Nemmeno Houdini sapeva sparire con questa maestria. Il Verona è evaporato, dissolto. Inghiottito dentro le proprie paure, sperso tra gli errori di un Dawidowicz imbarazzante, un Magnani senza patria, il solito insicurissimo Montipò. Bye Bye Hellas. L’Inter mossa a pietà ha evitato di calpestare i gialloblù, alla fine poteva finire infinito a zero.

Restano macerie, resta una conferenza stampa strappacuore di un galantuomo come Paolo Zanetti, incapace di trovare una soluzione ad una matassa sempre più intricata. Che fosse dura si sapeva, che fosse una sofferenza lo temevamo e ce lo aspettavamo ma così tanto, anche no.

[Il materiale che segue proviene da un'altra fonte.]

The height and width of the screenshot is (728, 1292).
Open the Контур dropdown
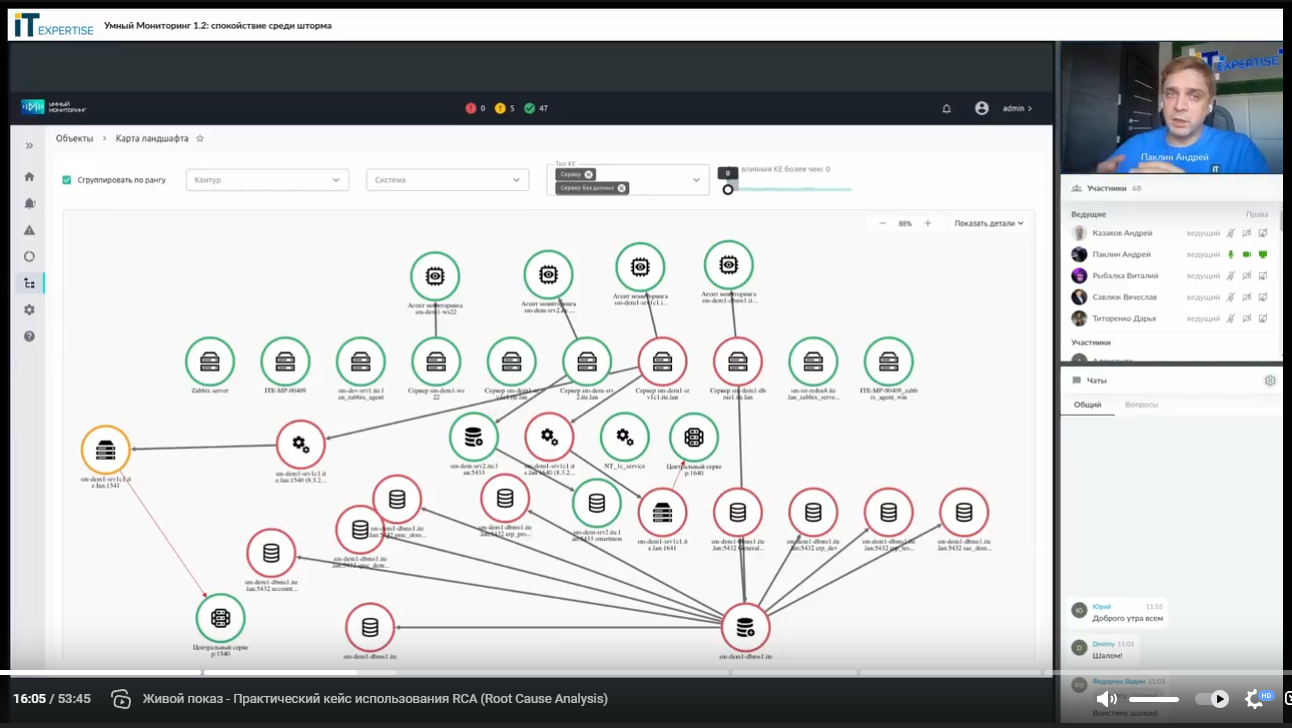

Zanetti è stato sincero, troppo forse per il mondo del calcio dove a volte è meglio mettersi una maschera e abbozzare. Non ha alzato bandiera bianca, però pare vicino. Sicuramente si sente in debito nei confronti di una piazza che lo ha accolto benissimo e una società che gli ha dato un’opportunità importante e che lo sta proteggendo come forse da nessuna altra parte succede.

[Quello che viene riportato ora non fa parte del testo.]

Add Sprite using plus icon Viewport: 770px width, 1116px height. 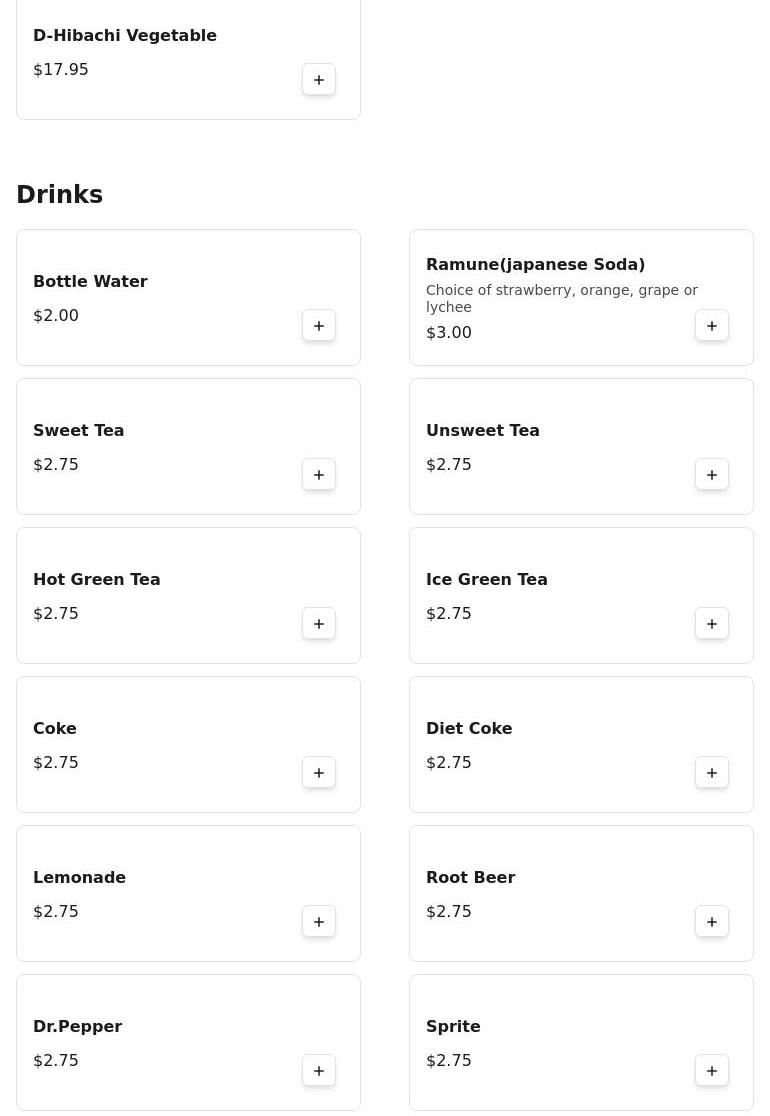[x=712, y=1070]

Sarebbe facile, troppo, cambiarlo. Dare a lui tutte le colpe. Ma via lui, siamo certo che Dawidowicz torni in sè? Che Magnani si rimetta in bolla? Che Montipò torni ad essere l’invalicabile portiere delle annate passate? E chi potrebbe cambiare questo trend? Ballardini? Semplici?

Sarà una settimana di passione. La più dura dall’inizio della stagione. C’è poco da fare: o Zanetti ritrova il Verona questa settimana o il suo destino è segnato. Ci sono tre gare fondamentali adesso. Bisogna riuscire a fare almeno cinque, sei punti per toccare almeno quota 17. Poi arriverà gennaio. E speriamo in altri miracoli di San Sogliano.

ABBIAMO SVOLTATO? ANCORA NO E VI SPIEGO PERCHE’

E’ sufficiente la prestazione di Firenze, pur in assenza del risultato, per dire che il Verona ha finalmente “svoltato” come avrebbe voluto Zanetti dopo la gara tutta cuore con la Roma?

Ovviamente la gara con la Fiorentina non è nemmeno lontanamente paragonabile con la debacle di Bergamo e la successiva partita giocata in preda al terrore e alla paura di Lecce. Ma non è, purtroppo, nemmeno il passo in avanti che era auspicabile.

Dopo un buon/ottimo primo tempo, il Verona è tornato a commettere vecchi errori, ricadendo nei suoi vizi. Preso il secondo evitabilissimo gol per il solito errore in marcatura (al netto che Kean in questo momento segna anche quando sbadiglia), il Verona non è stato più in grado di leggere la partita, di ribattere colpo su colpo, l’uscita di Serdar ha peggiorato le cose, facendoci capire un volta di più quanto sia imprescindibile. Stavolta chi è entrato non ha portato niente, nè verticalità, nè adrenalina, nè freschezza. La Fiorentina poteva dilagare, i viola hanno avuto tre palle gol nitidissime (una con Colpani, due con Kean), in un modo o nell’altro il Verona ha trascinato il 2-1 sino alla fine.

Il tentativo di provare il tutto per tutto nel finale, si è interrotto con il perfetto rinvio di De Gea e il contropiede di Kean su cui è letteralmente rimbalzato il povero Belahyane, esile e piccolino davanti alla straripante forza dell’attaccante con il balletto incorporato.

Siamo alla partita numero 12, ormai certi errori fanno parte del Dna di questa squadra. La pochezza difensiva è davanti agli occhi di tutti, sia essa frutto del modo di stare in campo, o dei limiti degli interpreti. 27 gol presi sono un’enormità a cui Zanetti non riesce a mettere un freno e rischiano di tramutarsi in un peso che ci può tirare a fondo. Poiché non è possibile andare sempre oltre i propri limiti come contro la Roma, perché anche emotivamente quella situazione è super stressante, urge trovare rimedi.

Dunque, siamo guariti? Purtroppo no, direi che siamo solo convalescenti, di certo la sofferenza non è finita. Peccato. E’ stata solo un’illusione.